Some call us to places beyond the known or draw us within to memories of the past, just as with this gate in the Cinque Terre.
Others call us home and wrap us in warm shades of rose, as is so often in the case in Italy. Terrace vines draping over the top licking our brow as we enter. We are home.
Italian doors do not have windows and the shutters are often closed to keep out the hot summer sun or retain the heat in the damp winters. It often seems as if no one is home. So we climb the stone steps, ring the bell and wait. Avanti!
Roman doors open us unto history, like this one in the forum. Its heavy bronze glimmering with the patina of age stands as a stark contrast to the roughened dull hue of the ancient stones beyond its supporting columns.
A baby is welcomed in Ferarra. The thick chestnut door, protecting the privacy of the newest arrival, is adorned simply. While historically Italians may have tended toward the ornate, today it is simplicity that marks the elegant Italian culture.
Taking in these doors in Portofino Frank Sinatra’s voice echoes in my head. The house could quiet or bustling, but almost always, the shutters will be drawn. For me, it is an irony that Italians keep their homes so closed while their hearts are so open.

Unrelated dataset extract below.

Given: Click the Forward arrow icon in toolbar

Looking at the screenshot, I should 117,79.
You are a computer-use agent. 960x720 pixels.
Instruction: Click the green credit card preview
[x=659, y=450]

A bicycle is left beside what was once a leather shop and is now a real estate office in Ferarra’s medieval market. The bike’s owner, cell phone to ear, bends to pick up an article she has dropped. Bikes and cell phones – in Italy few leave home without them.
Glided doors to the baptistery in Firenze tell the biblical story of salvation, symbolically reminding the newest Christian of the perils of life here and the purported blessings in life in the here after. Today it is guarded by a gate of spires of leaping flames, lest we wish to caress its magnificence.
Weather and time have marked this door in Reggio Emilia. As with many doors, in towns throughout Italy, the luster of its heavy wood has long vanished. Yet, it stands durable to time framed by a wall that also knows its age.
Doors. Stepping through them we end our journeys.